Performing hundreds of thousands GWASs will result in a huge computational burden if using standard tools, and will also require huge amounts of disk space to store all results. Although software packages such as matrixeQTL/tensorQTL solves the computational burden only HASE is able to solve the computational burden and storage issues. HASE will be used to perform a fast, comprehensive analysis of all cis- and trans-associations on residualised probes. Partial derivatives (we will not exchange private data) will be sent to a central SFTP in Bristol. Results from this step will be used for the final meta analyses and conditional analyses.

Setup

We have developed a python 2.7 compatible version of HASE for this project which you can find in the ./resources/bin/hase folder.

#Create the Conda Environment
conda env create -f ./resources/bin/hase/environment.yml
conda activate hase_py2

Convert to HASE format

We need to generate the correct format for the MeQTL analysis software (HASE). To convert PLINK to HASE format you need to run the following script from your home directory:

    ./04a-convert_snp_format.sh

This script will copy the PLINK files from script 02 to /processed_data/hase/hase_in. It then converts the data into h5 files into "genotype", "individuals" and "probes" directory in /processed_data/hase/hase_converting.

Create mapper files

Next we need to run three scripts to map the converted data to the HRC reference panel.

First we need to check that the reference panel files ref-hrc.ref.gz and ref-hrc.ref_info.h5 have been downloaded in step 01:

ls ./resources/bin/hase/data

Then we need to run

./04b-mapper-preparation.sh

to solve issues with variant names and flipped alleles.

Next we will map the files to the HRC reference file.

./04c-create_mapper_files.sh

This will generate the following files:

source config
ls -l ${hase_mapping}

flip_{reference panel name}_{study name}.npy - info about flipped alleles
keys_{reference panel name}_{study name}.npy - reference variants names
values_{reference panel name}_{study name}.npy -info for HASE about missed variants and order

Encoding data

So far it has not been possible to run a full surface mQTL meta-analysis across multiple cohorts due to the massive file sizes. Therefore HASE implemented the encode method (HD partial derivatives) to reduce file size. This method does not exchange private data. More details in HASE paper

./04d-encoding.sh

HASE will create several directories in ls ${hase_encoding}: encode_genotype, encode_individuals, encode_phenotype. Additionally it will save two numpy files F.npy and F_inv.npy - matrix, which were used to encode data.

Single site analysis

Single site analysis means computing only partial derivatives for sharing with central site, therefore significantly reduces computational time.

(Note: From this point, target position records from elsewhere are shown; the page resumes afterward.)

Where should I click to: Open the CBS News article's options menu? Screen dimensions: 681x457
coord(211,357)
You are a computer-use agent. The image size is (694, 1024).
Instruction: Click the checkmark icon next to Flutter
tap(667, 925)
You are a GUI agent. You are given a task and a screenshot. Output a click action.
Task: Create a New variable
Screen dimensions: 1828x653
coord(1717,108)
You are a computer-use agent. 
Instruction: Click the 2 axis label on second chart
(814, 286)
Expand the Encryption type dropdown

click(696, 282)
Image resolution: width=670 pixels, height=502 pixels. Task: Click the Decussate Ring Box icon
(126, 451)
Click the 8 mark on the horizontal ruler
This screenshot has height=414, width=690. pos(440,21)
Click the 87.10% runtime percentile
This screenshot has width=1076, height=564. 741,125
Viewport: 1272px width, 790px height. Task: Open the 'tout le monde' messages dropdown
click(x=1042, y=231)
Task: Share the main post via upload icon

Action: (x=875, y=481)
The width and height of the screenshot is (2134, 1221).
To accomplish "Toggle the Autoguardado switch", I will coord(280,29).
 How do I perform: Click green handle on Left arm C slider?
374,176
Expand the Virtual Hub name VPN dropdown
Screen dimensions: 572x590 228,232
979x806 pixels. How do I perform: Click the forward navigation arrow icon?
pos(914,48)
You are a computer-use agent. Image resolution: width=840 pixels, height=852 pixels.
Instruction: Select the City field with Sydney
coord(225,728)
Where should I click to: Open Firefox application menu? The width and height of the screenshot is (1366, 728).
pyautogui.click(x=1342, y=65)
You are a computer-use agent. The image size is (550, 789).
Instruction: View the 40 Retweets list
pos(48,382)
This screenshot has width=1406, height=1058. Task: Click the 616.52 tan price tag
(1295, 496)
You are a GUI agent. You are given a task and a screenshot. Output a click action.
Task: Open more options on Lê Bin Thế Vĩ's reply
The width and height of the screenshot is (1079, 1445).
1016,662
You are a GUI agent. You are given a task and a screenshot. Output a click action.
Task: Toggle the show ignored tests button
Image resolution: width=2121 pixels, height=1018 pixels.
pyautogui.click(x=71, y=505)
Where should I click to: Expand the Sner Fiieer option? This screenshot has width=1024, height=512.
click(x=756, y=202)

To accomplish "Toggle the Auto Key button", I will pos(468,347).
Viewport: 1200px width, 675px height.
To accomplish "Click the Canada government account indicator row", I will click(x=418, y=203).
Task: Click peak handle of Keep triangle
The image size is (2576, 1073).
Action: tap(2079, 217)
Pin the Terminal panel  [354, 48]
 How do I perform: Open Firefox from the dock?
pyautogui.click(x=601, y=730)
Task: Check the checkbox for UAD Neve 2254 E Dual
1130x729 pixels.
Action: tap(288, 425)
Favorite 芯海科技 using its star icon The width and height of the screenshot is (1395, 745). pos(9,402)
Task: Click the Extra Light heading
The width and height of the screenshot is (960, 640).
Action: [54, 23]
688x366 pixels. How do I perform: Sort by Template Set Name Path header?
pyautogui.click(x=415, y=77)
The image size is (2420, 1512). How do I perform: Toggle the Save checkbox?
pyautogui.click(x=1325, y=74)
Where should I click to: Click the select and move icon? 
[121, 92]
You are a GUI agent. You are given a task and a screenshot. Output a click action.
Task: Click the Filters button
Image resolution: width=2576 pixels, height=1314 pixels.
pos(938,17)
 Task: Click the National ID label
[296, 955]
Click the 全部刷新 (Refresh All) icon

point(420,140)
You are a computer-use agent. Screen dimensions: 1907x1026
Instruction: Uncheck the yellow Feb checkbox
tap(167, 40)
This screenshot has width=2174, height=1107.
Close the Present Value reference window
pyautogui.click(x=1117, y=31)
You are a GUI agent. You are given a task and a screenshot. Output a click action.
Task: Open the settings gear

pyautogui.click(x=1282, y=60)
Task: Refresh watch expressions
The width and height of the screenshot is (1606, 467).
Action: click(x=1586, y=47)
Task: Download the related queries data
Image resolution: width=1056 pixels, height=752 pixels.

./04e-single-site-analysis.sh

HASE will create several numpy files in the ${hase_single_site} folder. These files contain partial derivatives, which will be shared with central site for the meta-analysis.

We will tar the results before uploading.

./04f-tar_results.sh

Upload the results

To check that everything ran successfully, please run:

./check_upload.sh 04 check

This should tell you that Section 04 has been successfully completed!. Now please upload the results like this:

./check_upload.sh 04 upload

It will make sure everything looks correct and connect to the sftp server. It will request your password (this should have been provided to you along with your username). Once you have entered your password it will upload the results files from section 04.